**AUFGABE A**
Ersetze in den Einträgen von der Zeile mit "Task: Select 编译回放 under the 0529 project" bis einschließlich zum Ende der Einträge "Select" durch "Click" und gib diese Zeilen sonst unverändert wieder.
###
Das Widersinnige des Hochschulgesetzes besteht auch darin, dass der Staat in jede einzelne dieser nun auslaufenden Wissenschaftlerkarrieren Hunderttausende von Mark investiert hat. Im Bundeswissenschaftsministerium sieht man das durchaus, aber dort will man vor allem den "Juniorprofessor" durchsetzen und die Habilitation abschaffen. Wenn man den Strukturwandel wolle, so erklärte ein Beamter des Hauses, dann könne man auf die jetzt entstehende Welle von Härtefällen keine Rücksicht nehmen. Einer seiner Kollegen erklärt es im kleinen Kreis etwas schärfer: Die Generation der Privatdozenten, so führte er launig aus, "müsse man nun leider verschrotten".

In der Presse konnte man über diese Entwicklung bislang nahezu nichts erfahren - auch dies ist ein Ausdruck der weithin ideologischen Debatte, die auf beklagenswertem Niveau ausgetragen wird: Hier das Beharren des Hochschulverbandes auf der "blühenden Assistentenkultur", dort der Triumph der Ministerin: Endlich werde man "das aus dem vorletzten Jahrhundert stammende Hochschuldienstrecht reformieren".
###
**AUFGABE B**
Schreib den Text über den Streit um die Reform des Hochschuldienstrechts im Anschluss an seinen letzten Satz weiter.
###
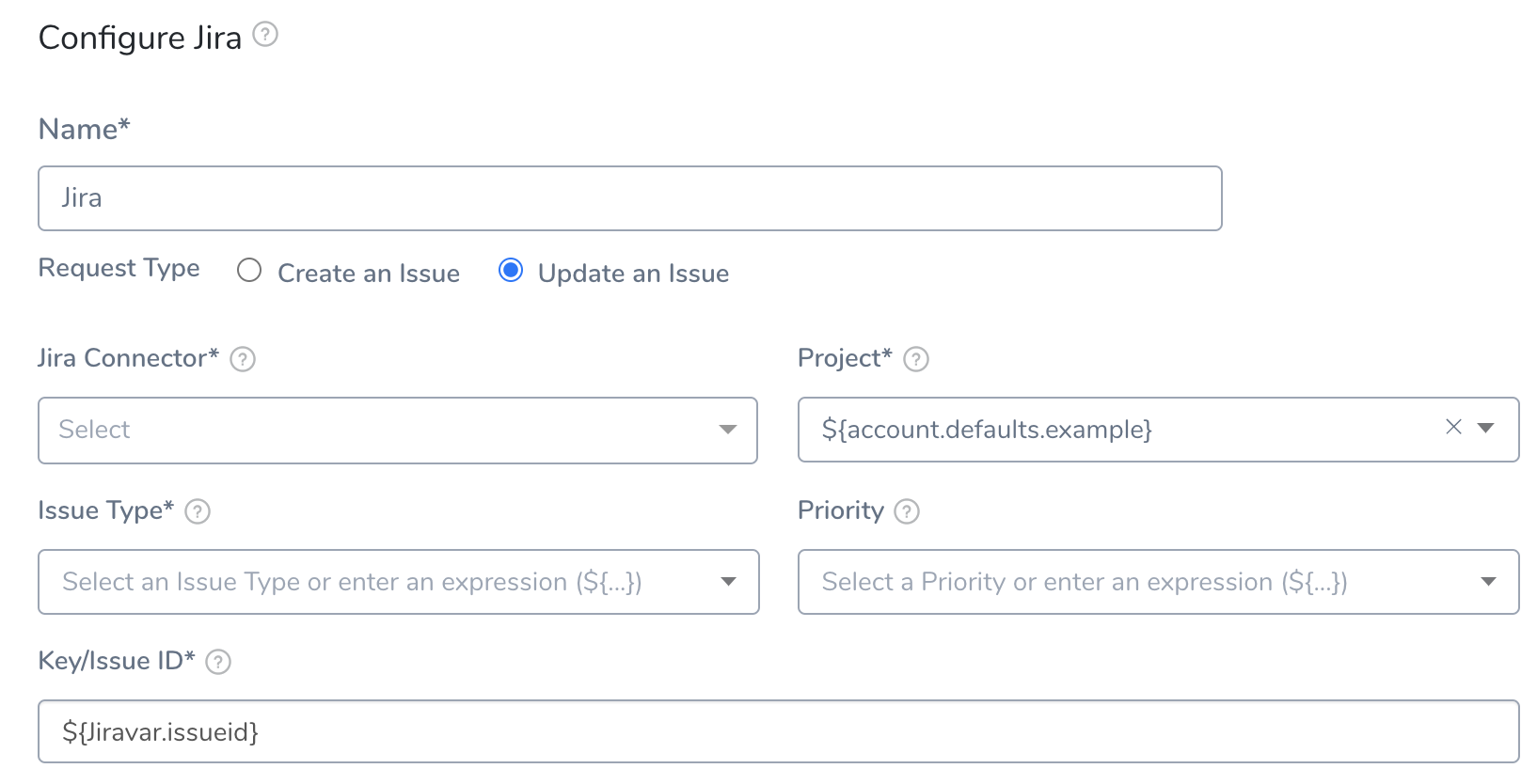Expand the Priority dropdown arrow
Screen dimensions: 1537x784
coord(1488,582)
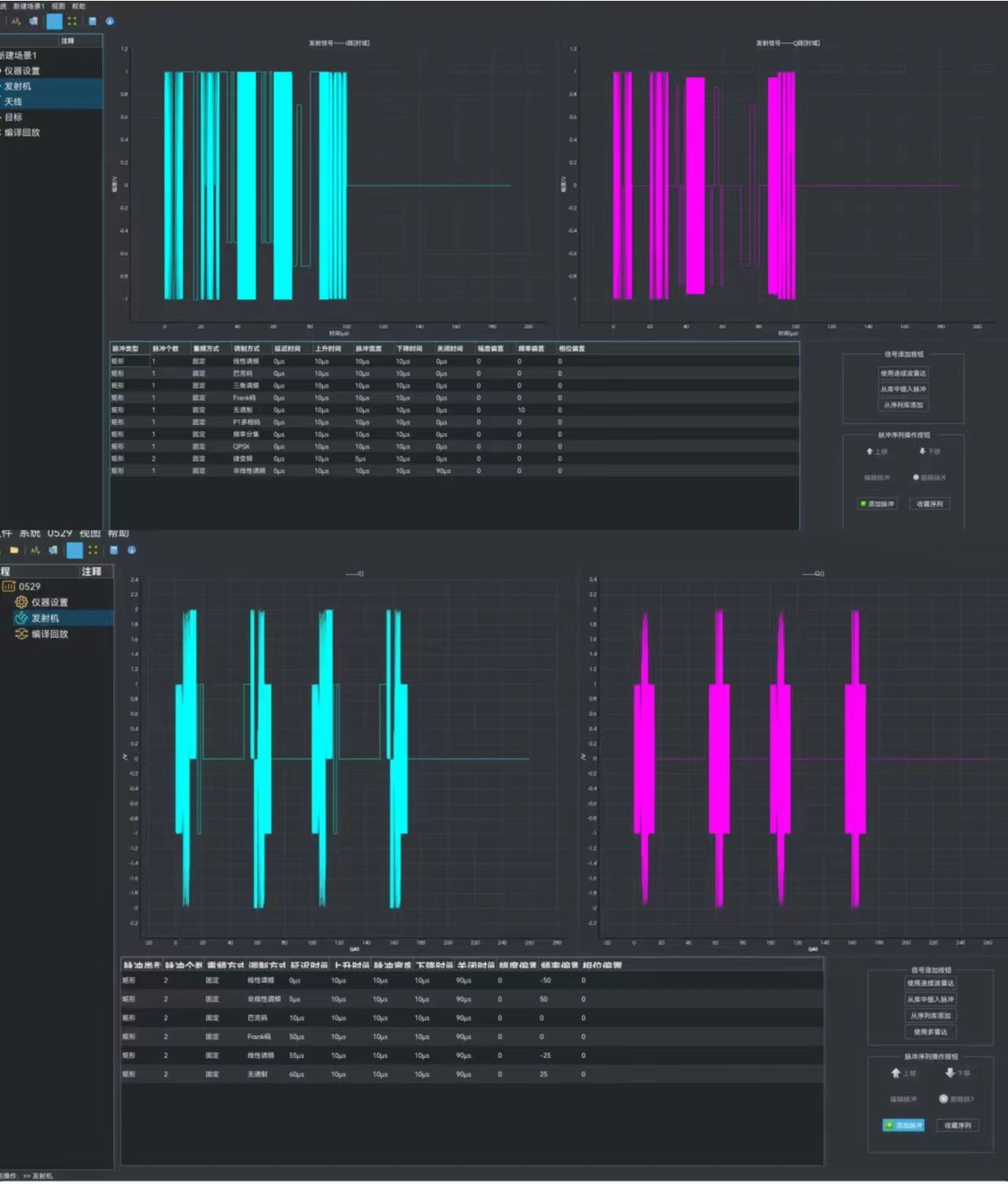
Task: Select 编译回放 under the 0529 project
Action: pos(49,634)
###
**ERWARTETE ANTWORT A**
Task: Click 编译回放 under the 0529 project
Action: pos(49,634)

**ERWARTETE ANTWORT B**
Viele der Betroffenen wissen bis heute nichts von der neuen Rechtslage, die binnen kurzem ihre Entlassung nach sich ziehen wird. Und niemand weiß, was mit den Menschen geschehen soll, denen auf einen Schlag alle Perspektiven zerstört werden. Ein Teil der Natur und Ingenieurwissenschaftler wird vielleicht in der Industrie Anstellung finden. Die meisten Geistes- und Sozialwissenschaftler nicht.

Es ist ganz unklar, wer nun eigentlich die Arbeit, die von diesen hochqualifizierten Wissenschaftlern bisher erledigt wurde, in Zukunft übernehmen soll. Die offenbar bestehende Vorstellung, Doktoranden könnten es tun, lässt angesichts der Komplexität der in Rede stehenden Forschungsaufgaben resignierte Heiterkeit aufkommen. Juniorprofessoren hingegen, auf die weiter verwiesen wird, können diese Aufgaben gar nicht erledigen; denn ihnen ist das gleiche Lehrdeputat auferlegt worden wie Vollprofessoren: acht Semesterwochenstunden. Zudem sollen sie in Organisation und Selbstverwaltung tätig werden. Für Forschung ist keine Zeit - und soll auch keine sein: Künftige Professoren sollen nach der Promotion ja eben nicht ein habilitationsverdächtiges zweites Forschungsfeld erarbeiten müssen. Zwar gibt es Hinweise, dass die Juniorprofessur wegen der ihr anhaftenden Strukturfehler ohnehin nicht lange bestehen, dass sie schnell und unbeweint wieder verschwinden wird. Aber bis dahin sind die jetzt bedrohten Wissenschaftler alle entlassen.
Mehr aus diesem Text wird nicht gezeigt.